Верно, он, будто позабыв о недавнем резком отпоре, усилил тогда свой натиск. Словно бес какой в него вселился, словно почувствовал он, что она одинока и беззащитна и готова пасть в те руки, которые крепче за нее ухватятся. Вот-вот, он именно ухватился за нее! А может, не следовало? Не лучше ли было тактично выждать, мягко и заботливо лишь намекнуть ей, что на него она всегда сможет положиться? А он что сделал? Как волчицу какую, обложил ее флажками дурацких своих альтернатив? Господи, какое мальчишество! Недаром она только что назвала его максималистом. Она же человек тонкой души, капризных, неуловимых настроений, ей просто претит максимализм с его резкими черно-белыми тенями.
Конечно, смерть, трагическая, надо добавить, смерть пусть бывшего, но все-таки мужа не могла не вывести ее из равновесия. Он же, вместо того чтобы поддержать ее, стал грубо настырничать. Наверное, тот тоже был таким, как он. А она по горло сыта этим максимализмом. А что предложил ей, немало, наверное, настрадавшейся в прошлом, он сам?

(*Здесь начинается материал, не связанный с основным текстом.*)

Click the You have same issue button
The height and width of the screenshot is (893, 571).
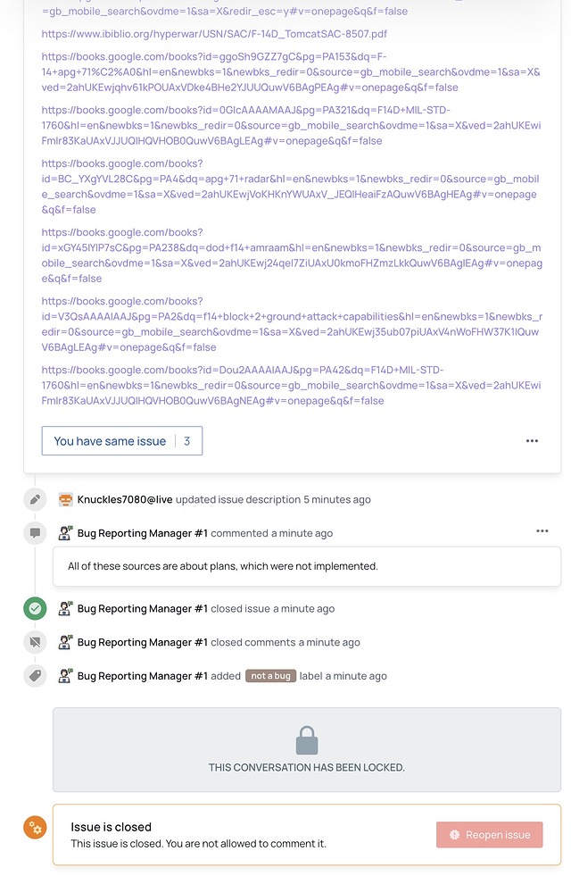coord(121,441)
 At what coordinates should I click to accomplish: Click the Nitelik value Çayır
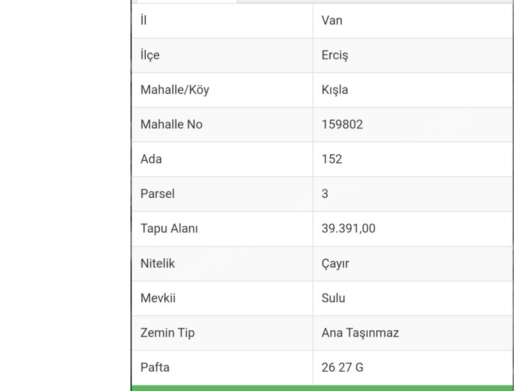pyautogui.click(x=335, y=263)
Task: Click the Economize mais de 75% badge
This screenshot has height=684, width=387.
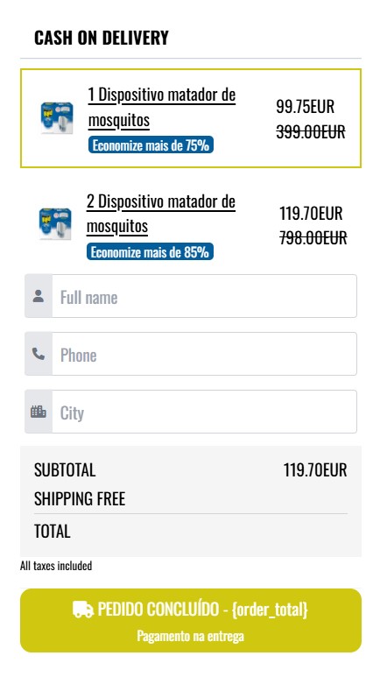Action: [x=151, y=145]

Гена остановился, захваченный врасплох сожалениями о прошлом и неясными надеждами на будущее, в самом неподходящем месте. Прямо перед ним были ступеньки, ведущие в темное, сыроватое подземелье камеры хранения; слева продавали пирожки с мясом, справа – газированную воду. Его толкали локтями, царапали сумками и кошелками, на него огрызались, но, как некий утес, он молча противостоял всем превратностям судьбы, и людской нервозный поток вынужден был обтекать его.

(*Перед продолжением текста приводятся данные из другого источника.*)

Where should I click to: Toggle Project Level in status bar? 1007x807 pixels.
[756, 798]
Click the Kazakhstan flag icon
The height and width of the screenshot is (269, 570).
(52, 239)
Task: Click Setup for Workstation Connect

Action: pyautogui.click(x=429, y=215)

Что надлежало ему предпринять в данную минуту? Опять позвонить Марии? Нет, об этом нечего было и думать. Что же тогда? Ведь он сам – о, идиот! – двадцать минут назад сказал ей, что это навсегда. Всего двадцать минут, но их уже никогда и ни за что не возвратишь назад. Правда, она, как всегда, не стала ловить его на слове. Она просто согласилась с ним – а что ей оставалось делать, если он такой дурак? – и, надо признать, согласилась не очень охотно. Значит, еще не все потеряно? Так как же дать понять ей, что и он тоже не воспринимает всерьез сказанных им слов? Что, несмотря ни на что, он будет благоговейно и совсем ненавязчиво ждать ее? Она же говорила ему, кретину, что не может поручиться за будущее и не знает, как сложатся их отношения потом. Нужно же было понять и оценить эти великодушные слова, а он… Э, да что там говорить… Решительно надо было что-то немедленно, не сходя с места, придумать.